:: PASSAGE SHOWN ::
Python - Learning the weakref Module Through Examples

Last updated on  Jul 28, 2024  by  Amo Chen  ‐ 9 min read

Python is a programming language equipped with a garbage collection (GC) mechanism, which is essentially an automated memory management system. In essence, it reclaims memory spaces that are no longer in use by the program, releasing them to prevent the problems associated with steadily decreasing available memory, such as program errors or failure to execute processes.

The GC mechanism is designed to lessen the burden on developers. In contrast, languages like C require manual memory deallocation (further details can be found in the free() function), and failure to release memory often leads to memory leaks. By relying on GC, developers can avoid worrying about memory management issues, thus improving development efficiency and reducing the likelihood of errors.

Python implements its garbage collection mechanism using a technique known as reference counting.

Environment

  • Python 3

Reference Counting

The basic functioning of Python’s reference counting is that each object instance has a counter. When an object is referenced, the instance’s counter increases by 1; when it is no longer referenced, the counter decreases by 1. When the counter reaches zero, the GC mechanism reclaims the object and releases its memory.

Consider the following code a = A(): when a references A(), the counter for A() becomes 1, so A() will not be reclaimed by the GC.

import gc

class A: pass

a1 = A()

Here, a is known as the referrer, and A() is the referent.

referrer_referent.png

To find out the referrers and referents of an object, you can use two methods from the gc module:

Getting the Reference Count

To get the reference count, you can use sys.getrefcount(), as shown in the following example:

import sys

class A: pass

a1 = A()

print('After `a1 = A()` =>', sys.getrefcount(a1))

a2 = a1

print('After `a2 = a1` =>', sys.getrefcount(a1))

a2 = None

print('After `a2 = None` =>', sys.getrefcount(a1))

The output for the above script shows how the counter changes with reference manipulation. We see the counter for A() reaching 3 after two references, then returning to 2 when the reference a2 is removed:

After `a1 = A()` => 2
After `a2 = a1` => 3
After `a2 = None` => 2

You might wonder why a1 = A() has a reference count of 2. Using sys.getrefcount() introduces a temporary reference, which accounts for an additional +1 in the count. The official documentation notes that the count returned is generally one higher than expected, so this peculiarity should be kept in mind:

Return the reference count of the object. The count returned is generally one higher than you might expect because it includes the (temporary) reference as an argument to getrefcount().
:::
THE TASKS.
#1 In the weakref article, what technique does Python use to implement its garbage collection mechanism?
#2 Duplicate the part of the weakref article that begins at the words "Environment" and stops after the words "reclaimed by the GC.".
Answer from the weakref article alone.
:: DATA ROWS ::
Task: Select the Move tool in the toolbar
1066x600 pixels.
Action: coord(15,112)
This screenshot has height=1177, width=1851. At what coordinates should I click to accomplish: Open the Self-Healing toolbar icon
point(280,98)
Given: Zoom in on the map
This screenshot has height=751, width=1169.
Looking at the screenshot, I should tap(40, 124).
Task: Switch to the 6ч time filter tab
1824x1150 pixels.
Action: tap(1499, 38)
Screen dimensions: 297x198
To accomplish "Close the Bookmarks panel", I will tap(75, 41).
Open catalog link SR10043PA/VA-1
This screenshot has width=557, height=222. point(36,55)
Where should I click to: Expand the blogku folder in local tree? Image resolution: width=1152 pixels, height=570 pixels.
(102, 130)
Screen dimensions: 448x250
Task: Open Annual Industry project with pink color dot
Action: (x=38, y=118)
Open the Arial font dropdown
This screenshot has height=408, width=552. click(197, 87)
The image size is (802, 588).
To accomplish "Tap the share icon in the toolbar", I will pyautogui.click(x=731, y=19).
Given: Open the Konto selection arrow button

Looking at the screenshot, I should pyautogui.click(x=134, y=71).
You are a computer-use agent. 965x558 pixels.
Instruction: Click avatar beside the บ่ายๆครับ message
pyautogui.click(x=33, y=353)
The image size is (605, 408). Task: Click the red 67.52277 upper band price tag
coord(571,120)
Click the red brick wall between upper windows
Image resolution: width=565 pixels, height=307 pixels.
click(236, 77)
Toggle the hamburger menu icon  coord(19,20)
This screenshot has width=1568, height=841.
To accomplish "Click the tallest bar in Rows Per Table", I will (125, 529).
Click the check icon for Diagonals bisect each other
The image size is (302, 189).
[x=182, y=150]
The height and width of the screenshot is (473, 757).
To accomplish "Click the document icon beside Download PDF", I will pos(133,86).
:::
ANSWERS FOR THE TASKS.
#1 Reference counting.

#2
Environment

  • Python 3

Reference Counting

The basic functioning of Python’s reference counting is that each object instance has a counter. When an object is referenced, the instance’s counter increases by 1; when it is no longer referenced, the counter decreases by 1. When the counter reaches zero, the GC mechanism reclaims the object and releases its memory.

Consider the following code a = A(): when a references A(), the counter for A() becomes 1, so A() will not be reclaimed by the GC.